»»
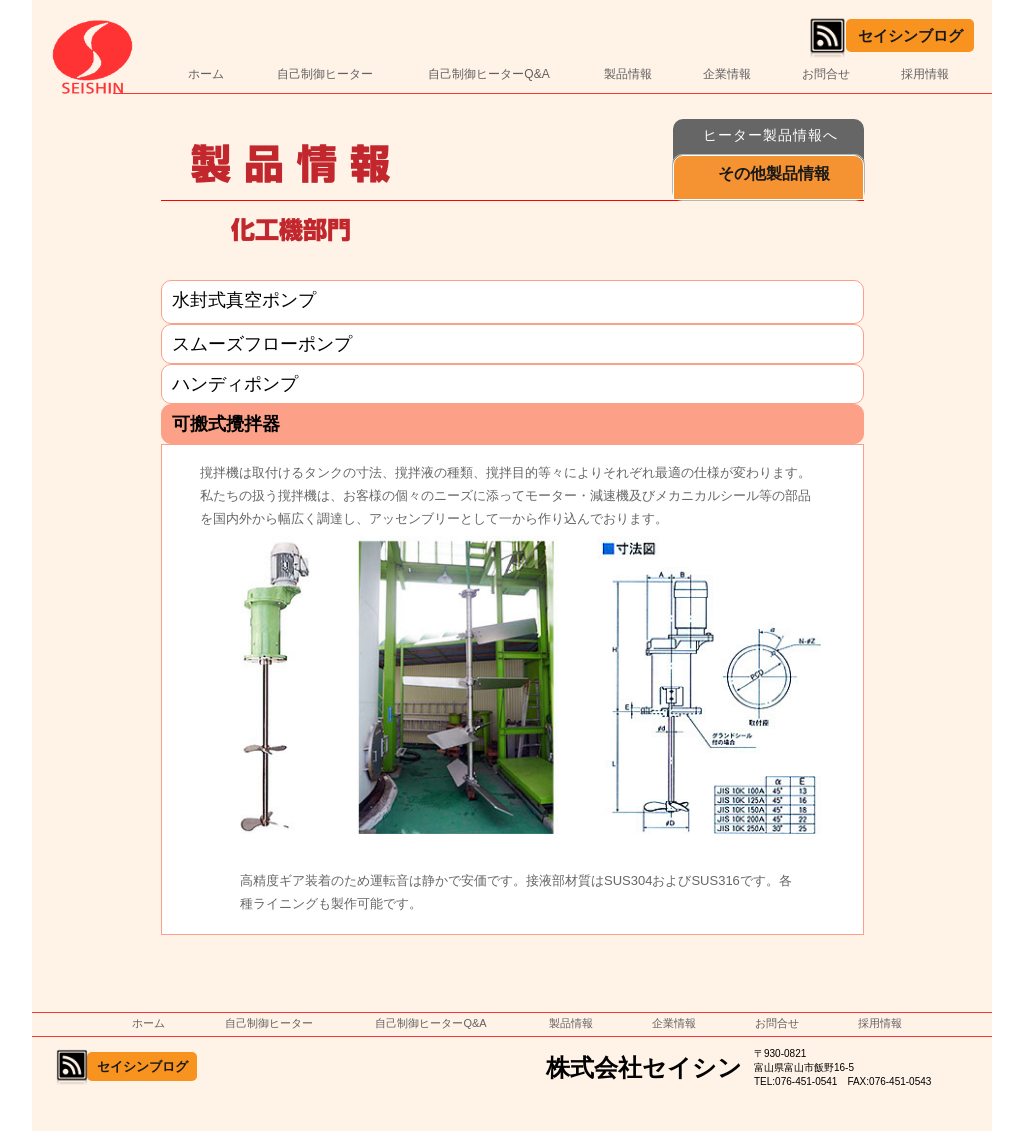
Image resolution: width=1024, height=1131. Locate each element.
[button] (768, 177)
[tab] (512, 302)
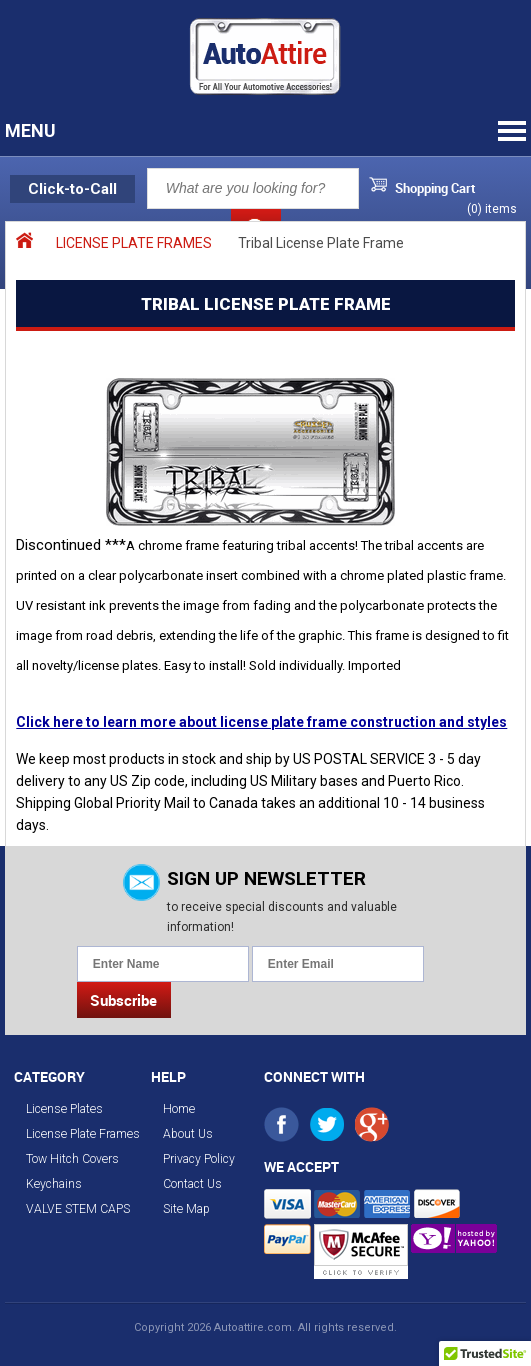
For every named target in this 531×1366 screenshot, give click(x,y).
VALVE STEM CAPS (78, 1209)
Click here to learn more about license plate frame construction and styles (261, 722)
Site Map (186, 1209)
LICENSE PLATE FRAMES (134, 243)
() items (492, 209)
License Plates (64, 1109)
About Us (188, 1134)
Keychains (54, 1184)
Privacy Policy (199, 1159)
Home (179, 1109)
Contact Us (192, 1184)
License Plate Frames (83, 1134)
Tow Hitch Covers (72, 1159)
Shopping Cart (435, 188)
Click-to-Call (72, 189)
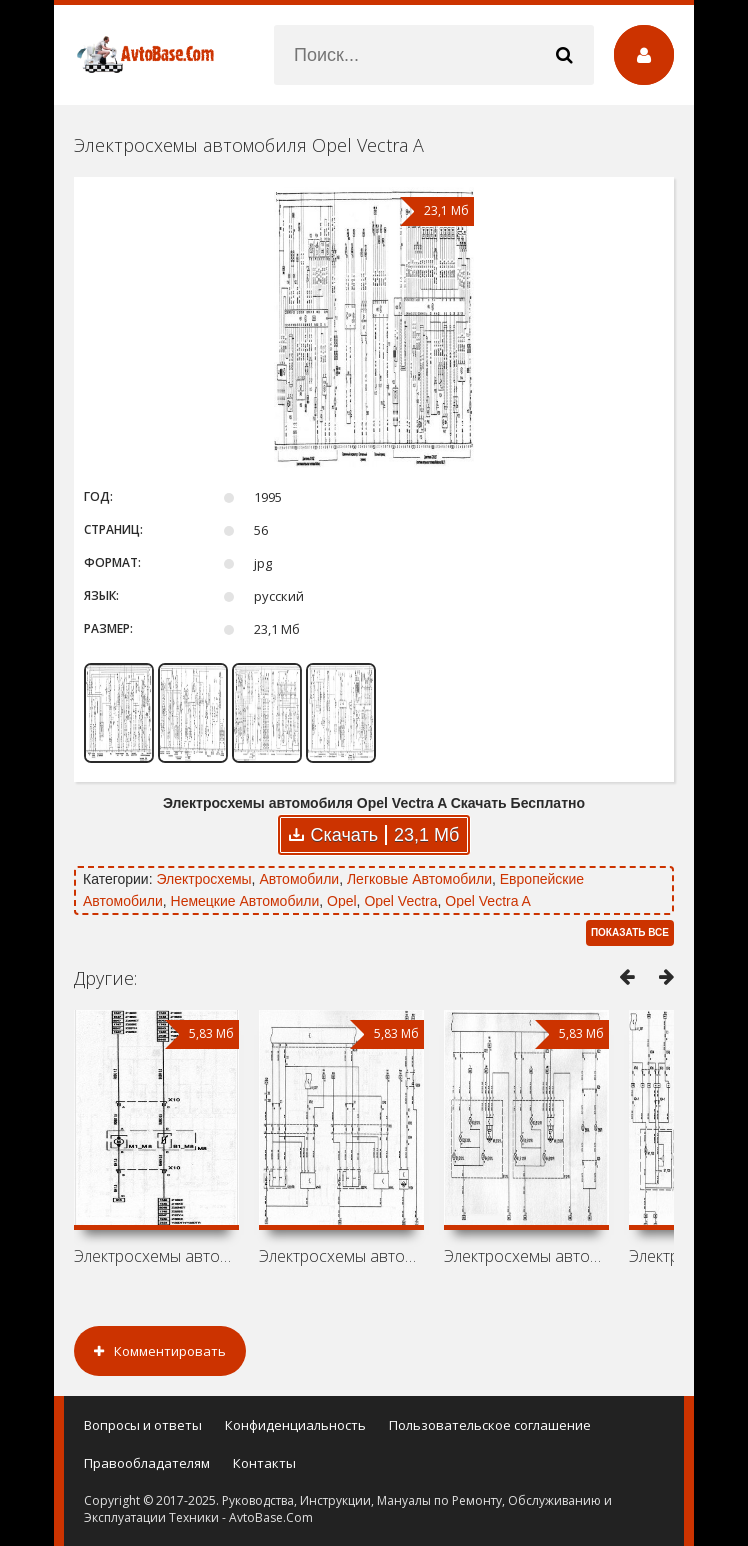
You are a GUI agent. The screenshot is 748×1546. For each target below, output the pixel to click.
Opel (342, 901)
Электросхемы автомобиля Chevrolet (341, 1256)
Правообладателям (147, 1463)
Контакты (264, 1463)
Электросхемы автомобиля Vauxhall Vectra (526, 1256)
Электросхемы (203, 879)
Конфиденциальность (295, 1425)
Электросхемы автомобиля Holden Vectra (156, 1256)
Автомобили (299, 879)
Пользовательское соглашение (490, 1425)
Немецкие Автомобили (245, 901)
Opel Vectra (400, 901)
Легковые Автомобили (419, 879)
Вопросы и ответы (143, 1425)
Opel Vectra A (488, 901)
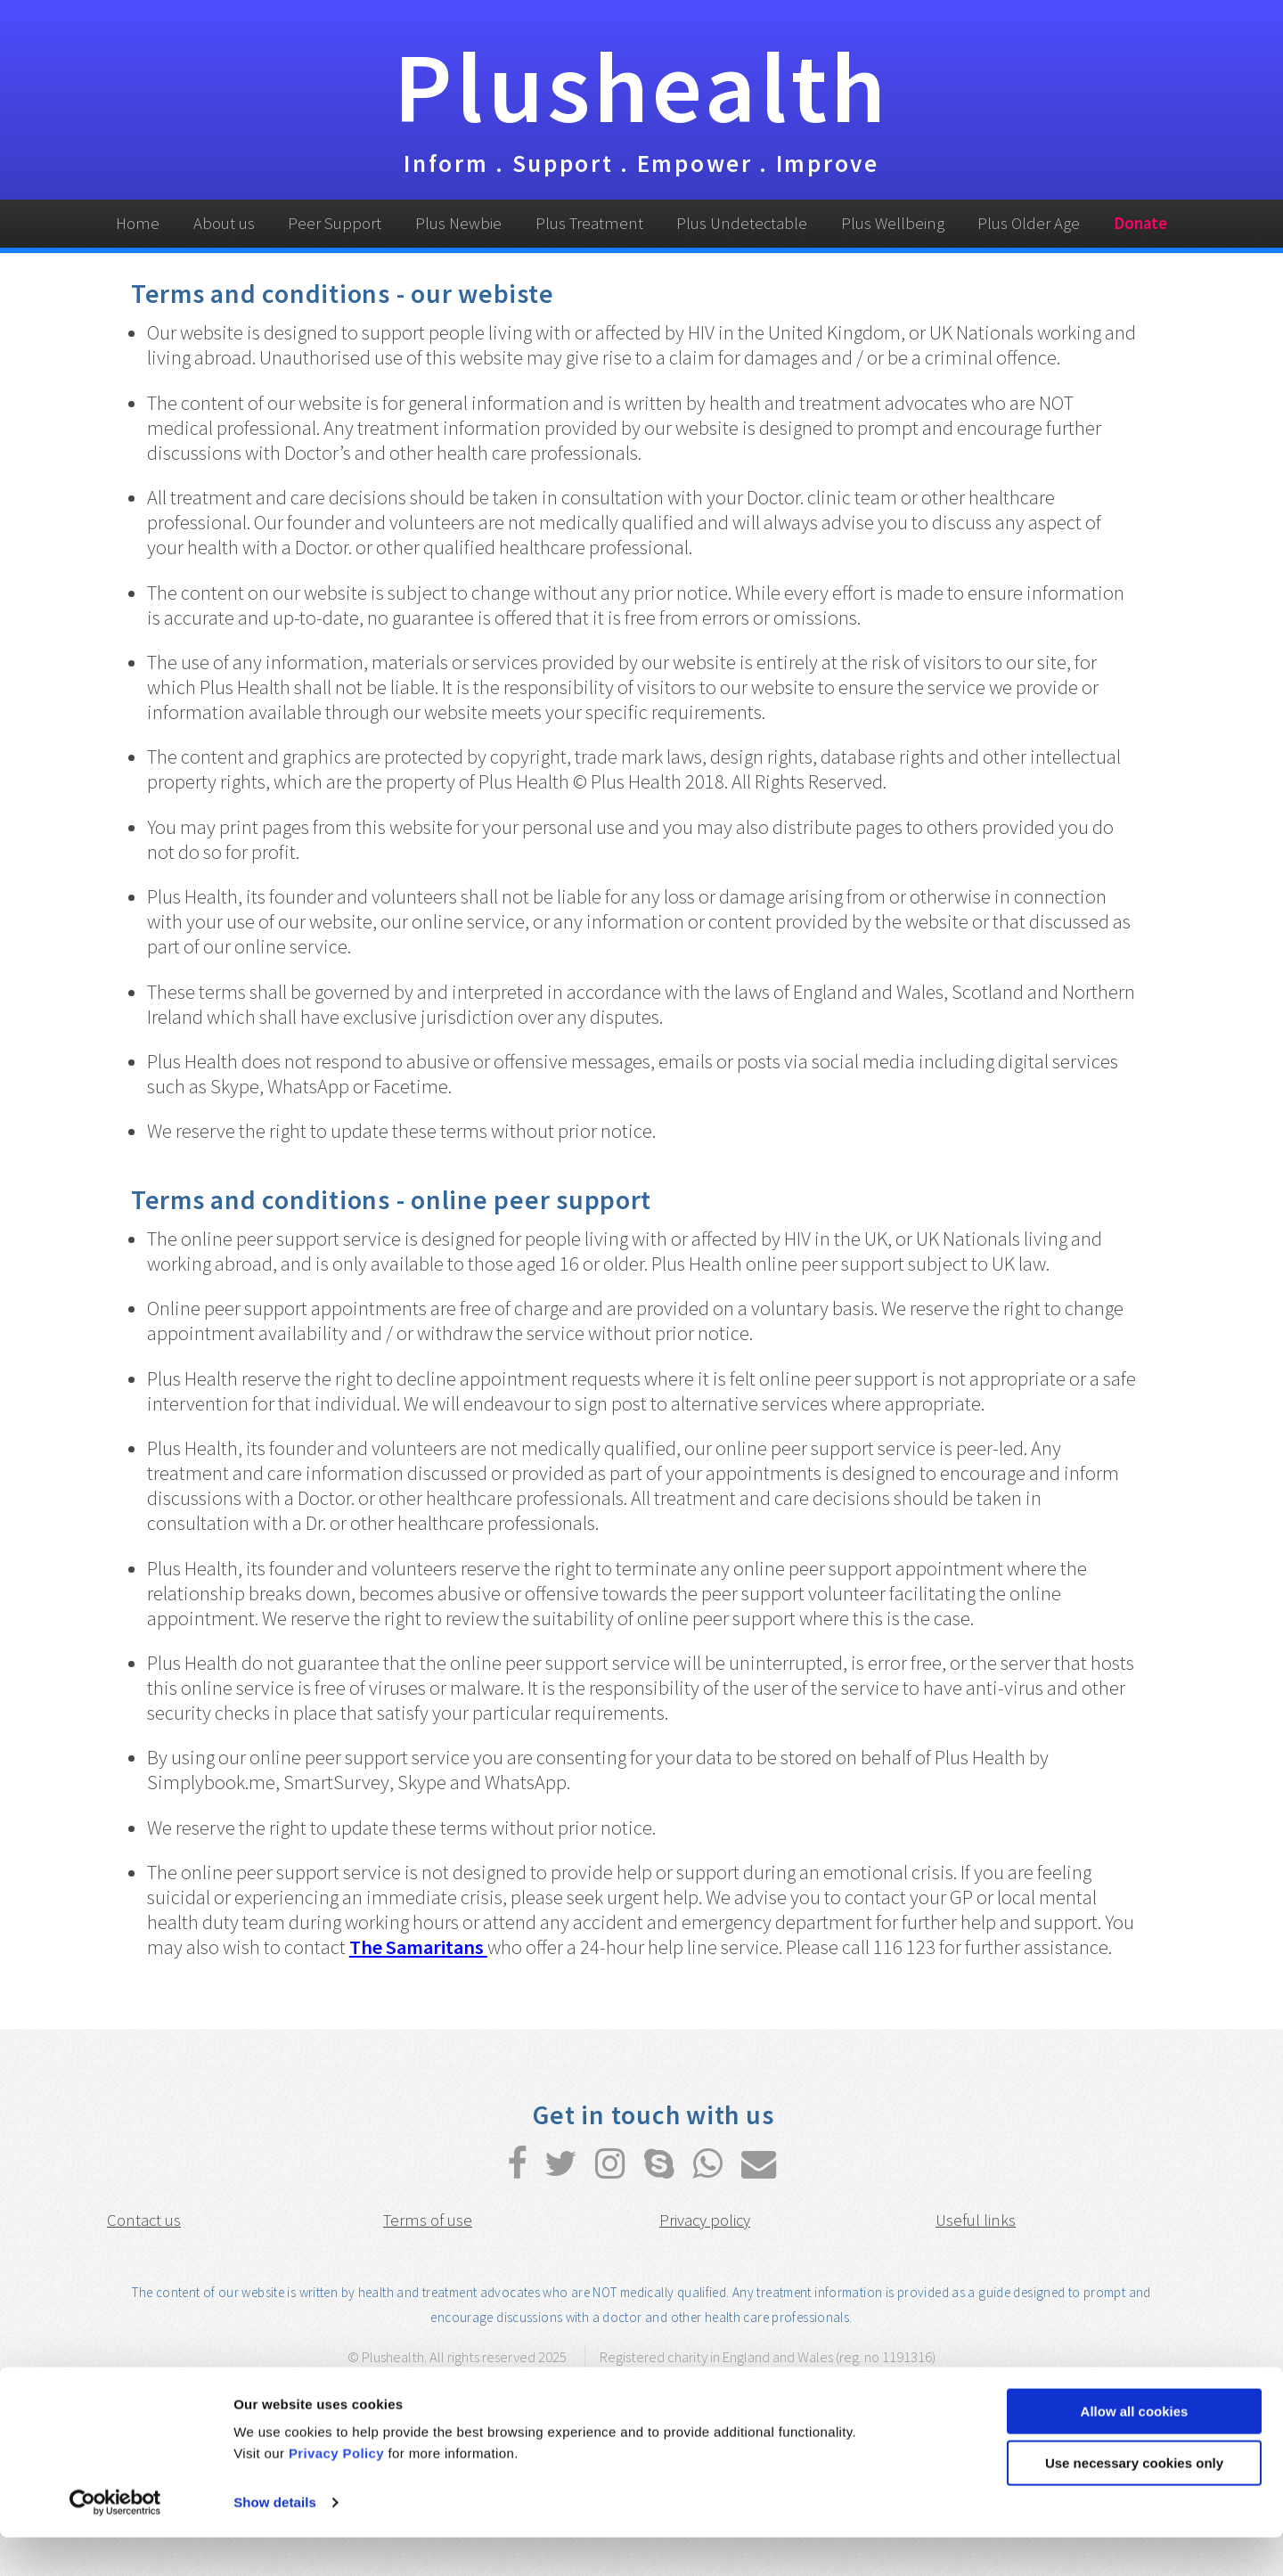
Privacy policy (704, 2220)
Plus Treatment (589, 223)
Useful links (976, 2220)
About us (224, 223)
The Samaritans (418, 1946)
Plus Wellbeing (892, 223)
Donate (1140, 223)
««
과제 내용: "Useful links (976, 2220)" 문구가 들어 있는 행부터 마지막 행까지 양 끝 행을 포함해 다시 적으세요. 각 행의 좌표에 있는 모든 숫자에 60을 더해야 합니다.

과제 풀이:
Useful links (1036, 2280)
About us (284, 283)
The Samaritans (478, 2006)
Plus Wellbeing (952, 283)
Donate (1200, 283)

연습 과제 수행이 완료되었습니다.